Of the set-pieces, the scrum has almost mythical status. Reading the the Steve Thompson story today, jfc. My Mum and clan worship the P’pool front row. Then you see a story like Bobby Windor who went right off the deep end, wonder about past head trauma. We were taught to ruck our own team if they weren’t releasing the ball, key targets - ankles, knees, bollocks or boot to the face. You know those old forward boots above the ankle? Hurts less if you get rucked out. Back torn by studs, constant fighting.

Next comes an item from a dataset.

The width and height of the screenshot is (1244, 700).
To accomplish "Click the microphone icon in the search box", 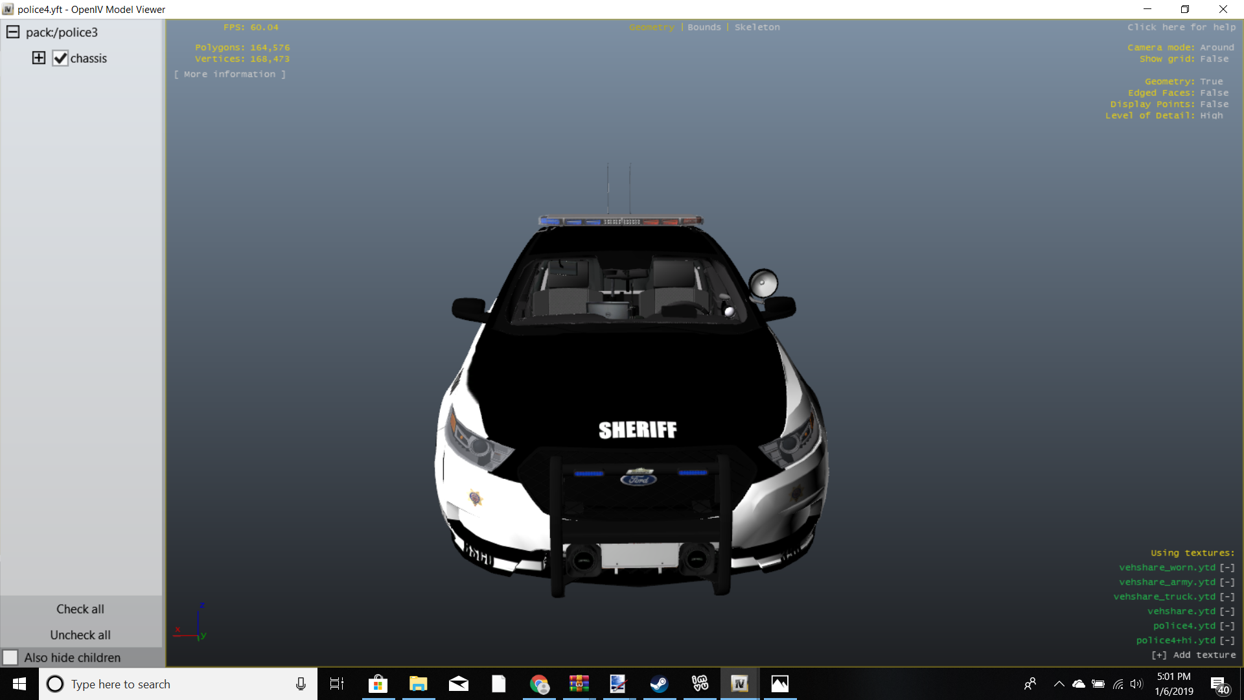I will coord(301,684).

Thing is, tall lads would be 2nd row material every time, so if you had continued your staff would have tried to put 3 stones on you and then thrown you at walls.
 

craner

Beast of Burden
Christ College was my school. Then, funnily enough, I went to a Sixth Form college in Gorseinon.
 

craner

Beast of Burden
Well, you'd never have encountered me in a scrum anyway. I'd have been in the art room mooning over some girl in the Sixth Form.
 

jenks

thread death
The Skiving of the Long Distance Runner.

We had it out with both Christ College from Brecon and Haberdashers from Monmouth, their packs were a pile of cunts. Lot of English and one or two monied Taffs. You wouldn’t see lads like Lydiate from Builth, because they were comprehensive and only public schools toured fully. Exception was a team from Gorseinon, complete opposite socially but still yetis. First tackle was 20 kids kicking fuck out of each other. Organised savagery and that’s not overstating it.

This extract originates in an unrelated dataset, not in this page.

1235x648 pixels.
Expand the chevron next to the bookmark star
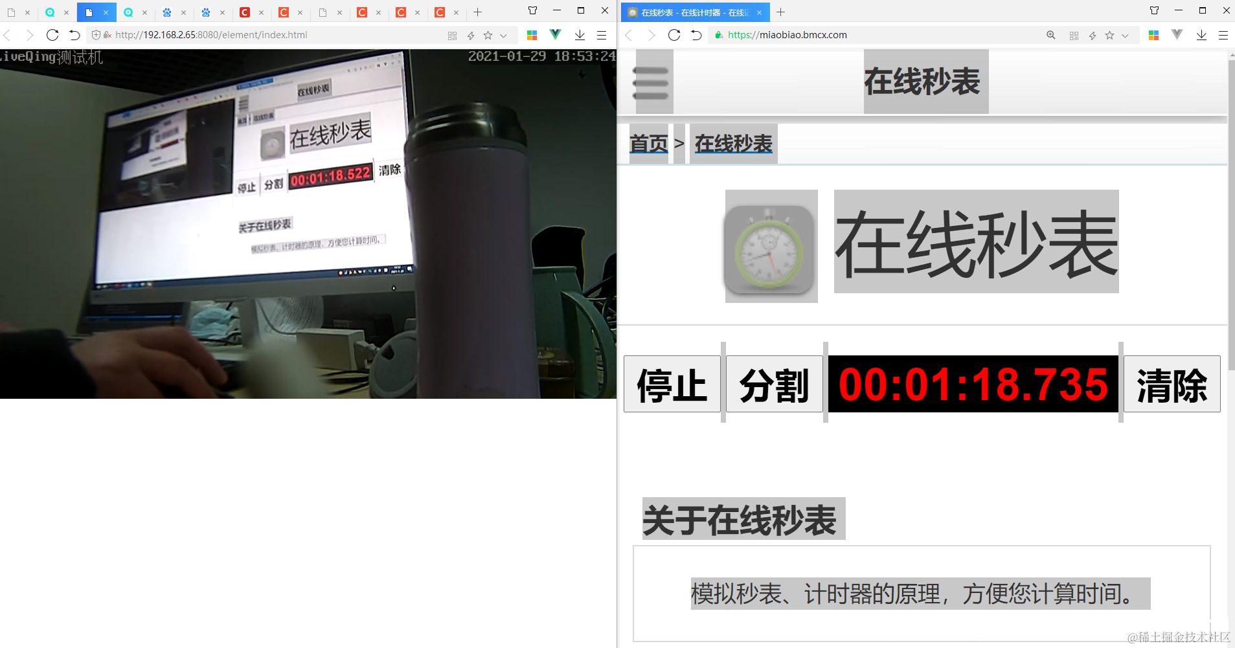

Of the set-pieces, the scrum has almost mythical status. Reading the the Steve Thompson story today, jfc. My Mum and clan worship the P’pool front row. Then you see a story like Bobby Windor who went right off the deep end, wonder about past head trauma. We were taught to ruck our own team if they weren’t releasing the ball, key targets - ankles, knees, bollocks or boot to the face. You know those old forward boots above the ankle? Hurts less if you get rucked out. Back torn by studs, constant fighting.

Thing is, tall lads would be 2nd row material every time, so if you had continued your staff would have tried to put 3 stones on you and then thrown you at walls.
Yep - I started in second row purely based on height and was delighted when they moved me to flanker. Eventually I stopped getting picked as I was physically far too puny as things got more serious. I wasn’t unhappy - getting regularly thumped and bawled out for shirking in tackles wasn’t worth the pay off for being king of the line out.
 

WashYourHands

Cat Malogen
6 Nations due. Allow one privilege first :poop:🏴󠁧󠁢󠁥󠁮󠁧󠁿:poop: .

Assuming Covid could fuck this year’s tournament too, pretty tight between Ireland and Wales, with France and Engyuck edging it.

I like Eddie Jones. He doesn’t fuck around, sense of humour, insane volume with that talent pool to work with. France seem a different beast from a few years back. Tasty pack. Quality 9 and 10 axis.

If it goes the distance, sincerely hope Owen Farrell gets sparked out.
 

luka

Well-known member
i let my nz half take precedence when it comes to rugby. never support england. all the halflings on this thread are the same. we have quite a few half welsh half english crossbreeds and they all support wales.